EXERCISE DIRECTIONS:
Retype all of the data word for word, without pictures.
++++ RECORD EXCERPTS ++++
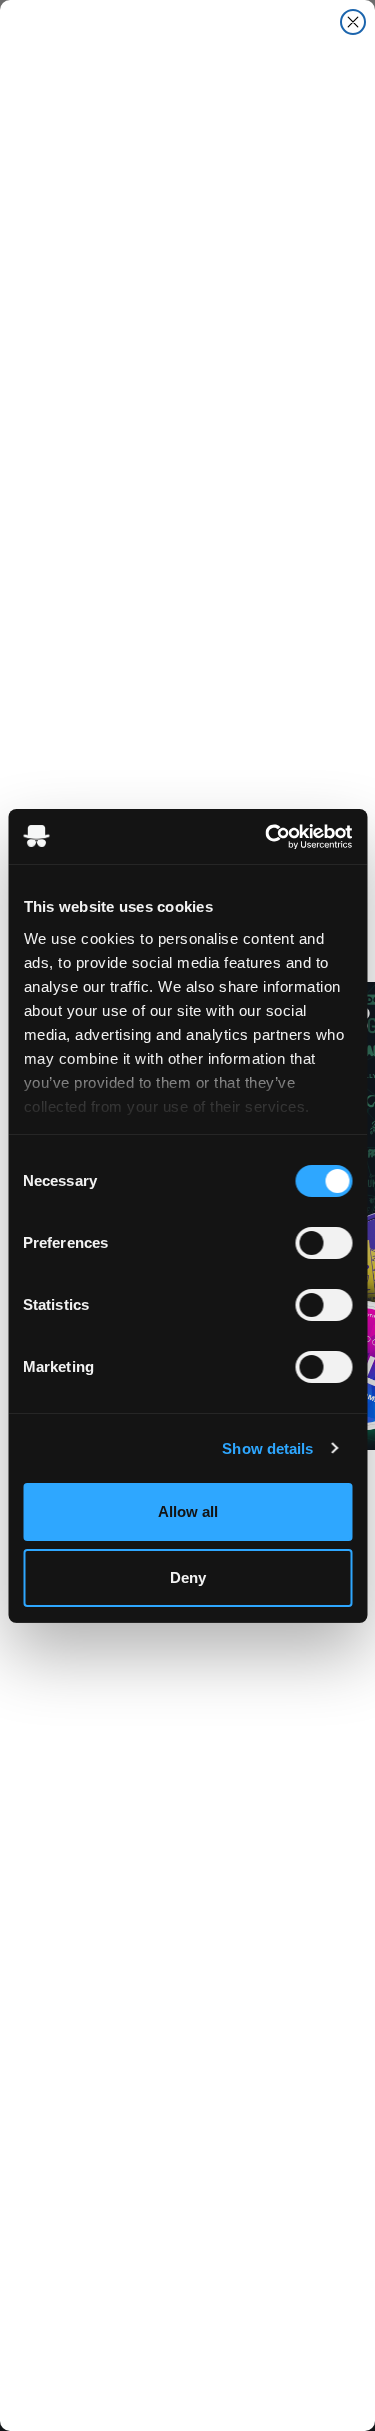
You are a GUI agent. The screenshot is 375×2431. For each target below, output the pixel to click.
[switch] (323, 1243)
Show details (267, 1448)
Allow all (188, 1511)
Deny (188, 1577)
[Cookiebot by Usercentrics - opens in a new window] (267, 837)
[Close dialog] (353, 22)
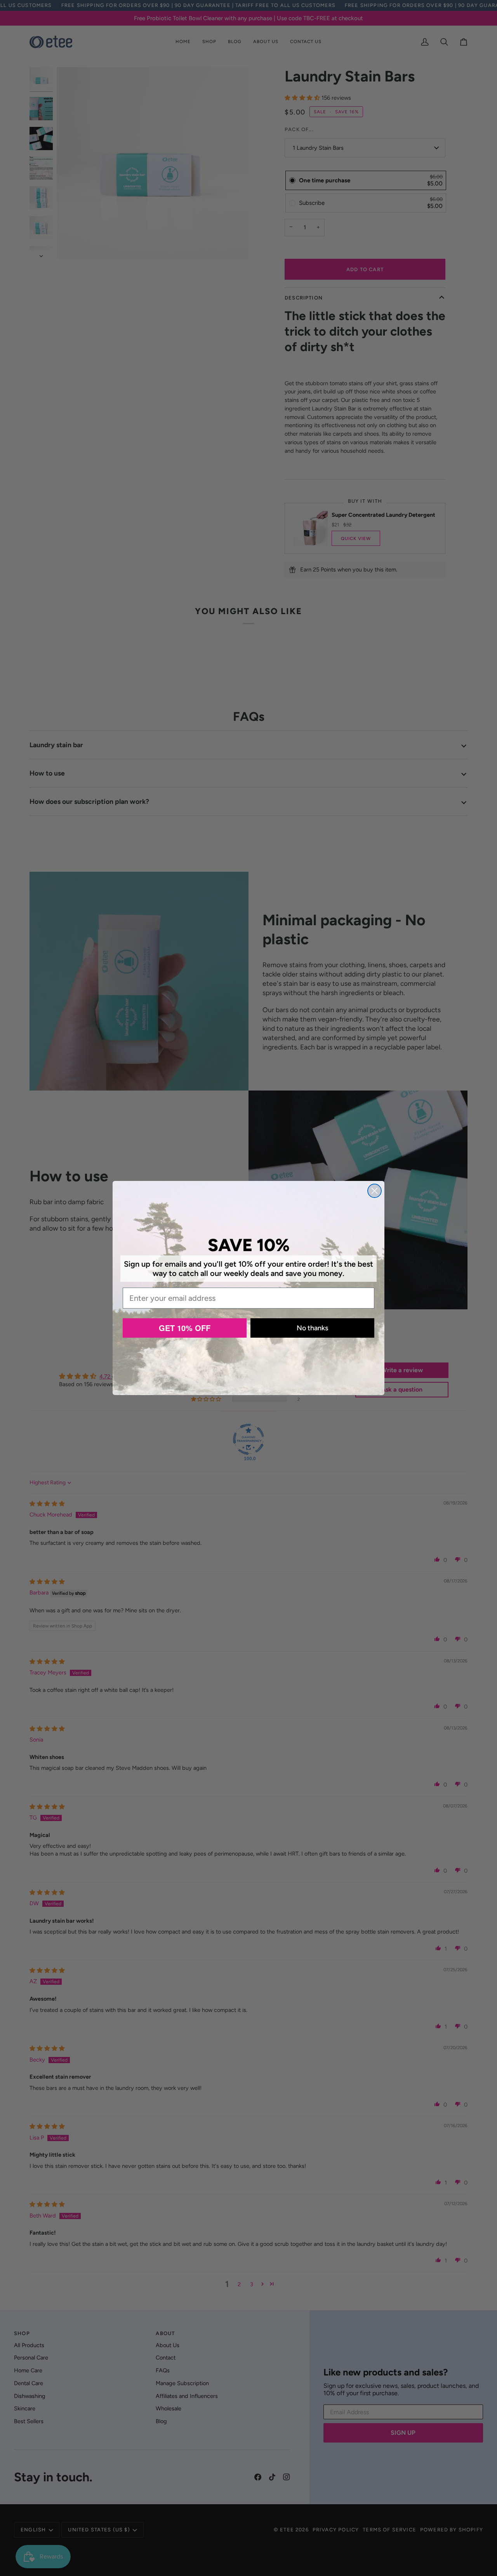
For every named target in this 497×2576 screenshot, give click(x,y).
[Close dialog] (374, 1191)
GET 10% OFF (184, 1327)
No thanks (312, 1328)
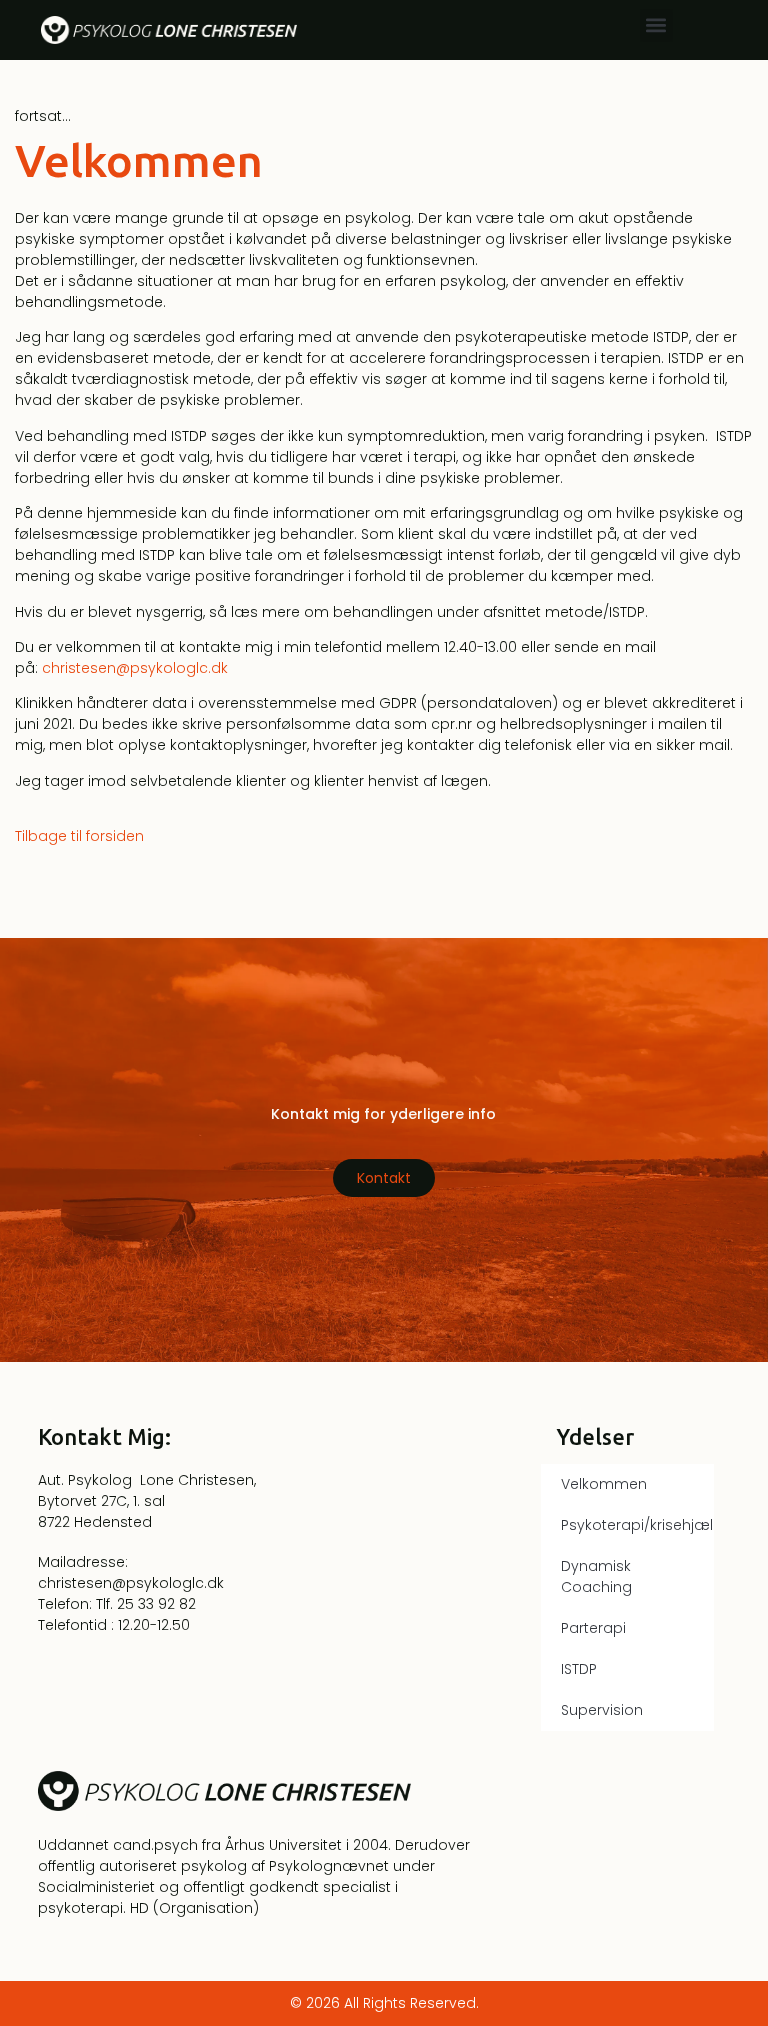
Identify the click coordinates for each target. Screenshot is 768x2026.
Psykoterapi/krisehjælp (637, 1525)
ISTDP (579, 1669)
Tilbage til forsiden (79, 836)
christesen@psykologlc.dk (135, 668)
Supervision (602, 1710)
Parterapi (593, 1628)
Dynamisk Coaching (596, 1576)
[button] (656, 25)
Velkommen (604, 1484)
++++
RESULT OF THIS TASK:
You are a GUI agent. The screenshot is 375×2431. For each target below, output the pixel to click.
[switch] (323, 1243)
Show details (267, 1448)
Allow all (188, 1511)
Deny (188, 1577)
[Cookiebot by Usercentrics - opens in a new window] (267, 837)
[Close dialog] (353, 22)
For every named target in this 497×2576 screenshot, give click(x,y).
[Close dialog] (374, 1191)
GET 10% OFF (184, 1327)
No thanks (312, 1328)
Identify the click coordinates for each target. Screenshot is 768x2026.
Psykoterapi/krisehjælp (637, 1525)
ISTDP (579, 1669)
Tilbage til forsiden (79, 836)
christesen@psykologlc.dk (135, 668)
Supervision (602, 1710)
Parterapi (593, 1628)
Dynamisk Coaching (596, 1576)
[button] (656, 25)
Velkommen (604, 1484)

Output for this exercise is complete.